Re: [PATCH] mm: fix zswap writeback race condition

From: Johannes Weiner
Date: Wed May 03 2023 - 10:28:55 EST


On Wed, May 03, 2023 at 03:21:48PM +0200, Domenico Cerasuolo wrote:
> The zswap writeback mechanism can cause a race condition resulting in
> memory corruption, where a swapped out page gets swapped in with data
> that was written to a different page.
>
> The race unfolds like this:
> 1. a page with data A and swap offset X is stored in zswap
> 2. page A is removed off the LRU by zpool driver for writeback in
> zswap-shrink work, data for A is mapped by zpool driver
> 3. user space program faults and invalidates page entry A, offset X is
> considered free
> 4. kswapd stores page B at offset X in zswap (zswap could also be full,
> if so, page B would then be IOed to X, then skip step 5.)
> 5. entry A is replaced by B in tree->rbroot, this doesn't affect the
> local reference held by zswap-shrink work
> 6. zswap-shrink work writes back A at X, and frees zswap entry A
> 7. swapin of slot X brings A in memory instead of B
>
> The fix:
> Once the swap page cache has been allocated (case ZSWAP_SWAPCACHE_NEW),
> zswap-shrink work just checks that the local zswap_entry reference is
> still the same as the one in the tree.
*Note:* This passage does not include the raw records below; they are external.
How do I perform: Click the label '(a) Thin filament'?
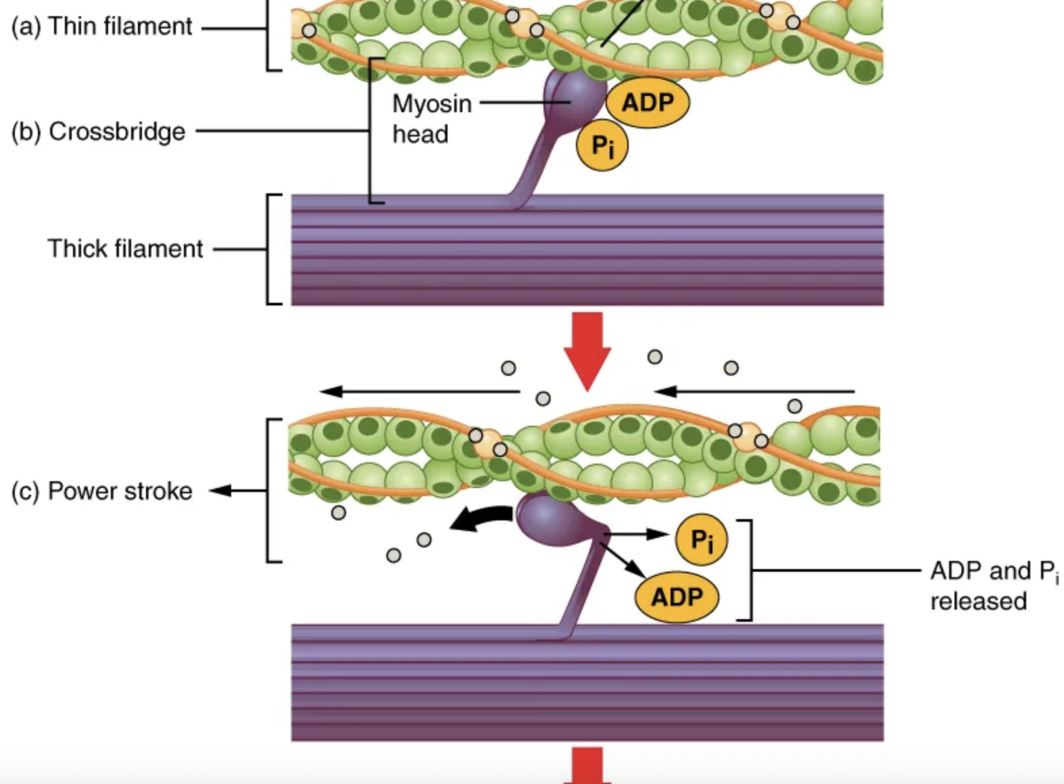101,27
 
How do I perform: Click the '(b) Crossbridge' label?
99,131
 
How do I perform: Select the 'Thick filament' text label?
125,249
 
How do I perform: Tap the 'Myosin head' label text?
431,119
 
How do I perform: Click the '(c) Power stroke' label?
102,491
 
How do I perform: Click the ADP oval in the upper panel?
648,103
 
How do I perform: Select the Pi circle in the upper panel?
602,145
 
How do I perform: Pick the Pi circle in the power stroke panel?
702,539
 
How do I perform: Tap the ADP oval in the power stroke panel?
677,597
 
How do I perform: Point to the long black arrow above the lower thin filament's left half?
419,391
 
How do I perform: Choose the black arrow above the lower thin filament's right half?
754,391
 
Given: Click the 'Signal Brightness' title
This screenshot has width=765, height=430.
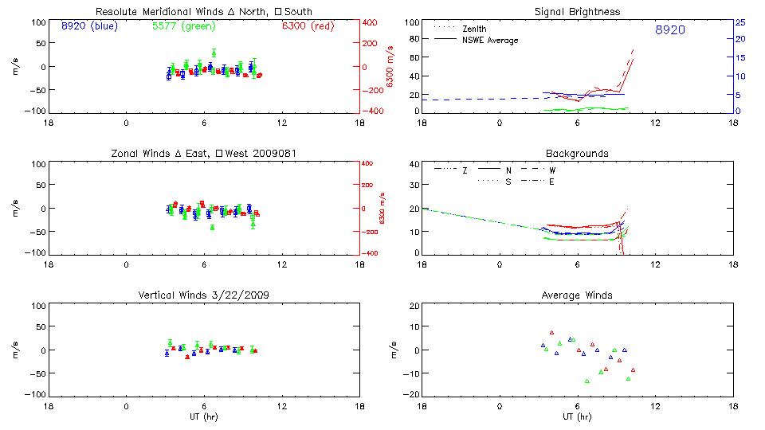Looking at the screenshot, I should tap(578, 12).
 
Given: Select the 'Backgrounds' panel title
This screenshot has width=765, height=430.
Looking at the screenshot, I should tap(578, 153).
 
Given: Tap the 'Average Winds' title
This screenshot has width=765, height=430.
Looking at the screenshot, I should tap(578, 295).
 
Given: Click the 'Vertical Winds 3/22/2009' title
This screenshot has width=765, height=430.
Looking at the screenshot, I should tap(204, 295).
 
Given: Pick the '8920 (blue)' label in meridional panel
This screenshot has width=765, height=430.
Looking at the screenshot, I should tap(88, 26).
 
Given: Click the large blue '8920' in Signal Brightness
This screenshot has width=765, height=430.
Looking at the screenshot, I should tap(669, 30).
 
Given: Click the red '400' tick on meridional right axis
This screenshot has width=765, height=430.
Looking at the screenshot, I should tap(372, 22).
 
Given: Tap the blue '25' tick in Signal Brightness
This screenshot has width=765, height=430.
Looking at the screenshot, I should tap(740, 22).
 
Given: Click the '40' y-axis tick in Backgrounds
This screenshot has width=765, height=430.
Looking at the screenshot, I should tap(414, 164).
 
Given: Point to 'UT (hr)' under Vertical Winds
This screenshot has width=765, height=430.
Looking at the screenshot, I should tap(204, 417).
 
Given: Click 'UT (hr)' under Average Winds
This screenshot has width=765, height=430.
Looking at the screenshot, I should tap(578, 417).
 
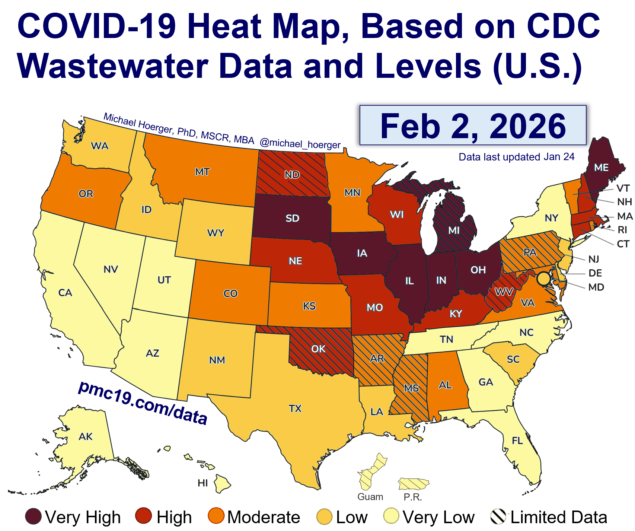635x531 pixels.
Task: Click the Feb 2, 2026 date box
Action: pos(473,125)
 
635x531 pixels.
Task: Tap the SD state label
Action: pos(292,218)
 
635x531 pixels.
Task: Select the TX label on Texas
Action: pos(295,409)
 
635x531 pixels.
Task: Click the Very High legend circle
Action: pos(33,516)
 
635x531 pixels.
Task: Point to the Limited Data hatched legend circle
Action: pos(498,516)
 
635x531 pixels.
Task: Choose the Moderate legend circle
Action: pos(216,516)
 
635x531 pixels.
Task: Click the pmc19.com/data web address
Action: pos(143,403)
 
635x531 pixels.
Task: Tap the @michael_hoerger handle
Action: pos(300,144)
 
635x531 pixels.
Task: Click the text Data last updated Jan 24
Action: pos(517,157)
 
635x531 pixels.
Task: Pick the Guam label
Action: pos(370,497)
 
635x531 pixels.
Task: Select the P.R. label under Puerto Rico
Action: pos(413,497)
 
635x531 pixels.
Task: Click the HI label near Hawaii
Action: pos(202,483)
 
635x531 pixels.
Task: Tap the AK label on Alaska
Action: pos(86,436)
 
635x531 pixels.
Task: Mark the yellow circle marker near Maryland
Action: pos(543,278)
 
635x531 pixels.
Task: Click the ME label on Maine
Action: pos(601,168)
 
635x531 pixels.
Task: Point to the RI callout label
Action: pos(622,230)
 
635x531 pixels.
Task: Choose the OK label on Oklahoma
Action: pos(318,349)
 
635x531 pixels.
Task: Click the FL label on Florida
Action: pos(517,441)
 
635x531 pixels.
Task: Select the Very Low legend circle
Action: pos(391,516)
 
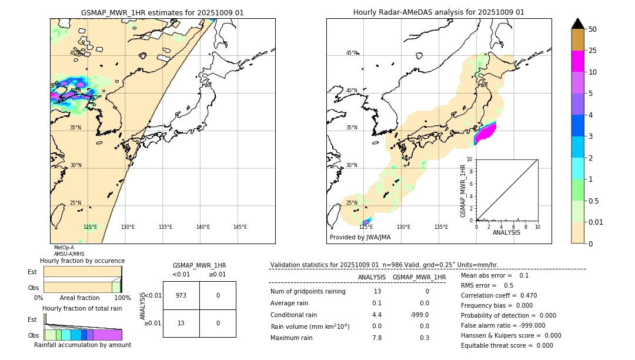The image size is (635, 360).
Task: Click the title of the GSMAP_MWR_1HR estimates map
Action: [162, 12]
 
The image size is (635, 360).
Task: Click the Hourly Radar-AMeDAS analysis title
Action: [439, 12]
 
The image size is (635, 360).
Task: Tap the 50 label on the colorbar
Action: [593, 29]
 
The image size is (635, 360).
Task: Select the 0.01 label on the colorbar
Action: [596, 222]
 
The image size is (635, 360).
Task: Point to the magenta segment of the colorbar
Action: [578, 61]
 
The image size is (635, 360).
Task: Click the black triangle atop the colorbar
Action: [578, 24]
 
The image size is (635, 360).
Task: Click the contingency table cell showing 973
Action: [181, 295]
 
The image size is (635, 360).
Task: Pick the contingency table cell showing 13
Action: [181, 323]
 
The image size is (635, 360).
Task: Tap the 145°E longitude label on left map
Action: [240, 227]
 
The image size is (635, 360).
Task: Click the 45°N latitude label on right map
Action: [352, 53]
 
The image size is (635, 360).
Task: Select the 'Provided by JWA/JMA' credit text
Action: [360, 238]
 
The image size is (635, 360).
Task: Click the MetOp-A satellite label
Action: [63, 248]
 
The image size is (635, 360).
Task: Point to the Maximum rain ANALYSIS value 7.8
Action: [377, 338]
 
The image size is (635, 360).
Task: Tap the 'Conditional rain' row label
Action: [294, 315]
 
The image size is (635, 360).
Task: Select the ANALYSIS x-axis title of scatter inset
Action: [507, 232]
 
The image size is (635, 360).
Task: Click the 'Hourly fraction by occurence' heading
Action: [82, 261]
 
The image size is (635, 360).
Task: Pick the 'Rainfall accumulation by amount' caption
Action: [82, 345]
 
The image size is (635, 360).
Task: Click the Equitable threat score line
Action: [507, 345]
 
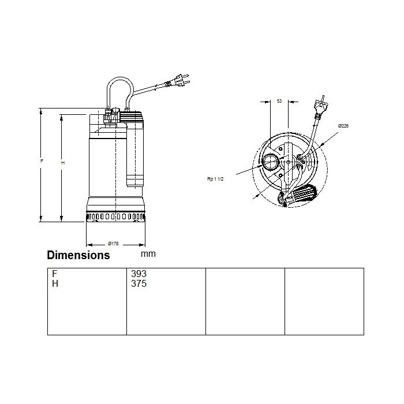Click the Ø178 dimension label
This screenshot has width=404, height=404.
point(113,244)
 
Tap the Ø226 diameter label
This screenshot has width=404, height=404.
point(343,126)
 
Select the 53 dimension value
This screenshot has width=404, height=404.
point(279,101)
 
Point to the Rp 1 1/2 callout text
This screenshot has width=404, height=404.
point(215,179)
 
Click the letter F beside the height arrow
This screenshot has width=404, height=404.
point(42,161)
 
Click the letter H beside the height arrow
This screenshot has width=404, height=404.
point(62,163)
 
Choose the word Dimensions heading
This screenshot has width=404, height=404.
point(78,255)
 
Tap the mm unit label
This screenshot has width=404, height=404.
point(148,254)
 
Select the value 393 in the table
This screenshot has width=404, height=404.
point(139,274)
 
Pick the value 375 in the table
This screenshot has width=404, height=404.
point(139,284)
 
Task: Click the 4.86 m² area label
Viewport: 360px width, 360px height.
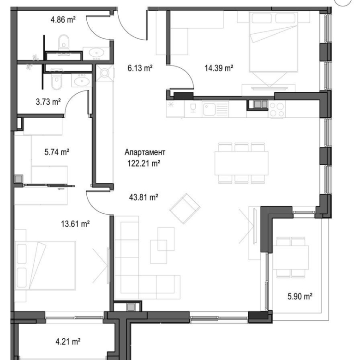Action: coord(63,19)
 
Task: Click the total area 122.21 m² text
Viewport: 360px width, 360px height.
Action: coord(144,162)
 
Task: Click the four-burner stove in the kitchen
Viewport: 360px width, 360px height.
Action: coord(277,109)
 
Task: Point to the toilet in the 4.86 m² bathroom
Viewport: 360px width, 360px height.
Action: coord(63,42)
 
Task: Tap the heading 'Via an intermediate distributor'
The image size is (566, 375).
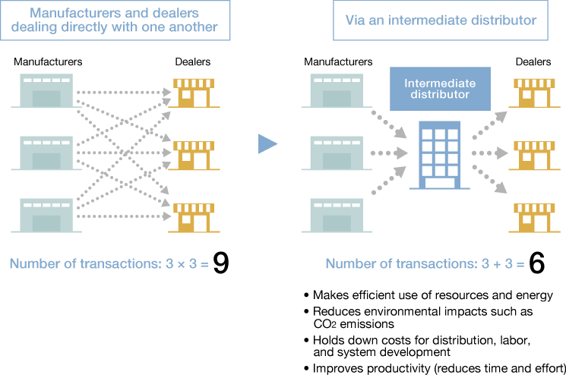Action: (x=441, y=20)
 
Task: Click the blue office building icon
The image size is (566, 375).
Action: (x=440, y=156)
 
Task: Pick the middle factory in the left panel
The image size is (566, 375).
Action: (x=46, y=154)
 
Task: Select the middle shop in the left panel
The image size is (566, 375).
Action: (x=195, y=155)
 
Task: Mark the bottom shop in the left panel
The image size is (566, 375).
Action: (x=195, y=217)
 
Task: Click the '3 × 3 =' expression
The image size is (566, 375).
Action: (x=186, y=264)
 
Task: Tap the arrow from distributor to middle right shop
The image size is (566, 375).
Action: (x=489, y=153)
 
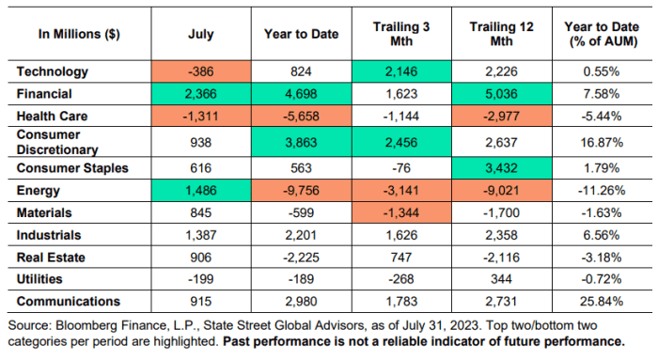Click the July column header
tap(201, 35)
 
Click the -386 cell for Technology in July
tap(201, 71)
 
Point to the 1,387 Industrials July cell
tap(201, 235)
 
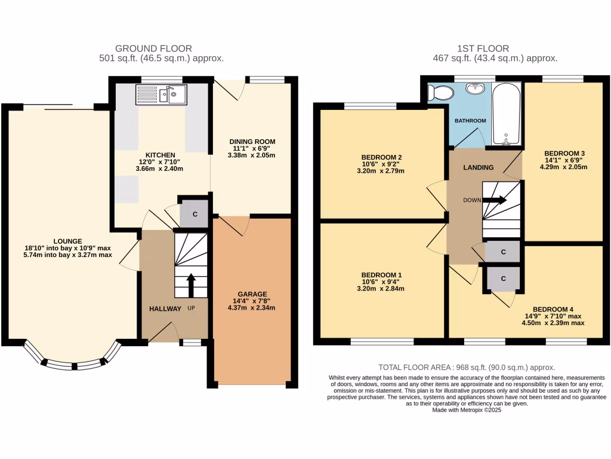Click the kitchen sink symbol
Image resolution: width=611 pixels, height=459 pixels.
(x=161, y=95)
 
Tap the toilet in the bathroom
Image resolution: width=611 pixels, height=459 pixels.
(x=442, y=93)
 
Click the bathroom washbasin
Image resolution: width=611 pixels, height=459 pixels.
(x=476, y=89)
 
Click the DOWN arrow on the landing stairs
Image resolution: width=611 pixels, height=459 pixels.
(x=495, y=201)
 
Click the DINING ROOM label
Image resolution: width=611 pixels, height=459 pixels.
(x=252, y=142)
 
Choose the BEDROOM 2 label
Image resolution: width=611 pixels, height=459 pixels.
(x=381, y=157)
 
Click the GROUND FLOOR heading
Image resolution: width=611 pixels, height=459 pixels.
(x=153, y=48)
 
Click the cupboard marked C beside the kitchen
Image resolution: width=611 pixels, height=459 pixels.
(x=195, y=214)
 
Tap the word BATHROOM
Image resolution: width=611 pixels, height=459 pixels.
(x=470, y=121)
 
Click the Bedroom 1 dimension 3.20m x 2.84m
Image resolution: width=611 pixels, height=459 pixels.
(x=381, y=289)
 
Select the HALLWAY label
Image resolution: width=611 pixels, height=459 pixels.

If it's not the same it means
> that it's either been invalidated or replaced, in both cases the
> writeback is aborted because the local entry contains stale data.
>
> Reproducer:
> I originally found this by running `stress` overnight to validate my
> work on the zswap writeback mechanism, it manifested after hours on my
> test machine. The key to make it happen is having zswap writebacks, so
> whatever setup pumps /sys/kernel/debug/zswap/written_back_pages should
> do the trick.
> In order to reproduce this faster on a vm, I setup a system with ~100M
> of available memory and a 500M swap file, then running
> `stress --vm 1 --vm-bytes 300000000 --vm-stride 4000` makes it happen
> in matter of tens of minutes. One can speed things up even more by
> swinging /sys/module/zswap/parameters/max_pool_percent up and down
> between, say, 20 and 1; this makes it reproduce in tens of seconds.
> It's crucial to set `--vm-stride` to something other than 4096 otherwise
> `stress` won't realize that memory has been corrupted because all pages
> would have the same data.
>
> Signed-off-by: Domenico Cerasuolo <cerasuolodomenico@xxxxxxxxx>
> ---
> mm/zswap.c | 13 +++++++++++++
> 1 file changed, 13 insertions(+)
>
> diff --git a/mm/zswap.c b/mm/zswap.c
> index f6c89049cf70..d20d60266bc8 100644
> --- a/mm/zswap.c
> +++ b/mm/zswap.c
> @@ -995,6 +995,19 @@ static int zswap_writeback_entry(struct zpool *pool, unsigned long handle)
> goto fail;
>
> case ZSWAP_SWAPCACHE_NEW: /* page is locked */
> + /*
> + * if the entry in the tree has been replaced, it means that we would
> + * be overriding the swap page with stale data, let's not do that.
> + */
> + spin_lock(&tree->lock);
> + if (zswap_rb_search(&tree->rbroot, entry->offset) != entry) {
> + spin_unlock(&tree->lock);
> + delete_from_swap_cache(page_folio(page));
> + ret = -ENOMEM;
> + goto fail;
> + }
> + spin_unlock(&tree->lock);

I think it would be beneficial to explain the exact race in the
comment above. That our local reference to the zswap entry doesn't
exclude swapping from invalidating and recyling the swap slot. Once
the swapcache is secured against concurrent swapping to and from the
slot, recheck that the entry is still current before writing.